Task objective:
Filter the records below for the word "agent". Keep each line that has it.

Data provided:
[Start of section]
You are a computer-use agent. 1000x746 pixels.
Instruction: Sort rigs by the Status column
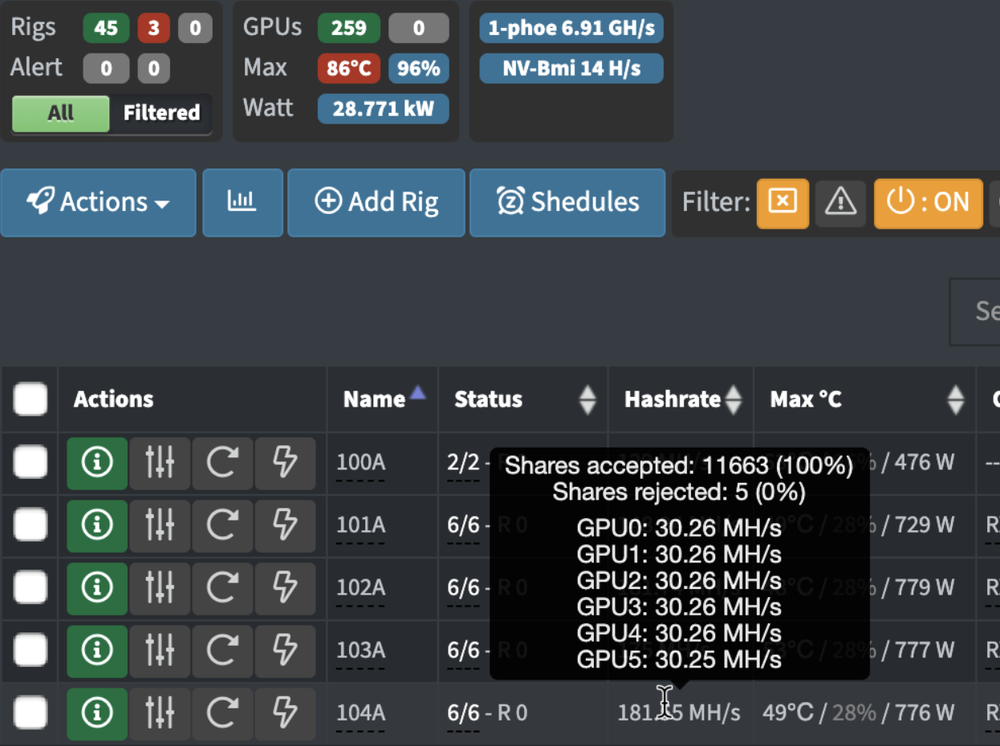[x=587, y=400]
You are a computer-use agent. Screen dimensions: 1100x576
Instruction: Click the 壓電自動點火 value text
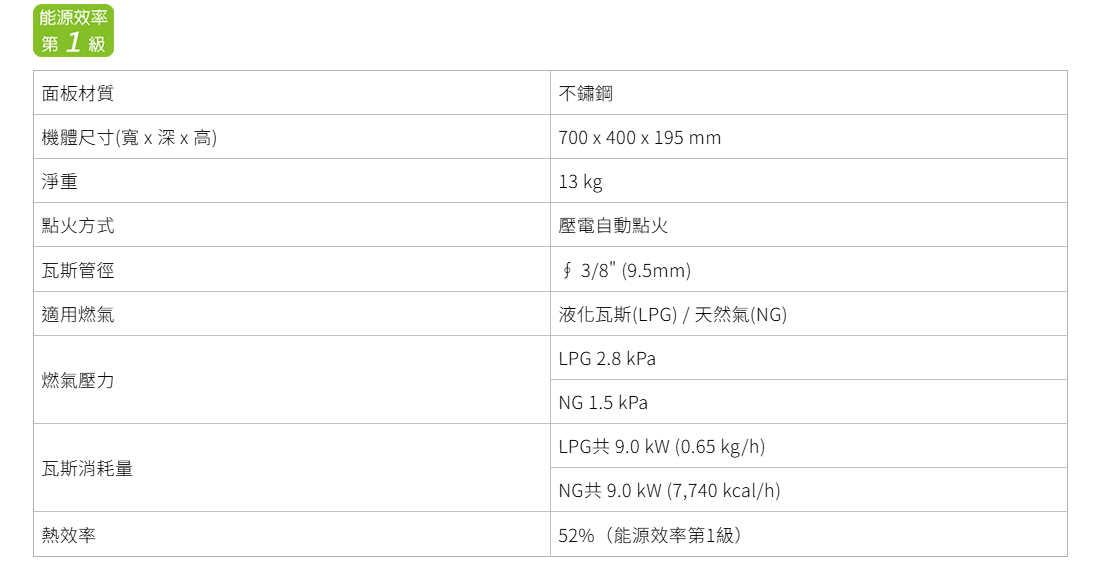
[End of section]
[Start of section]
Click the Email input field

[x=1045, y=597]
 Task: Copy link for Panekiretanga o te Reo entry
[End of section]
Finished exercise:
You are a computer-use agent. 1000x746 pixels.
You are a computer-use agent. Screen dimensions: 1100x576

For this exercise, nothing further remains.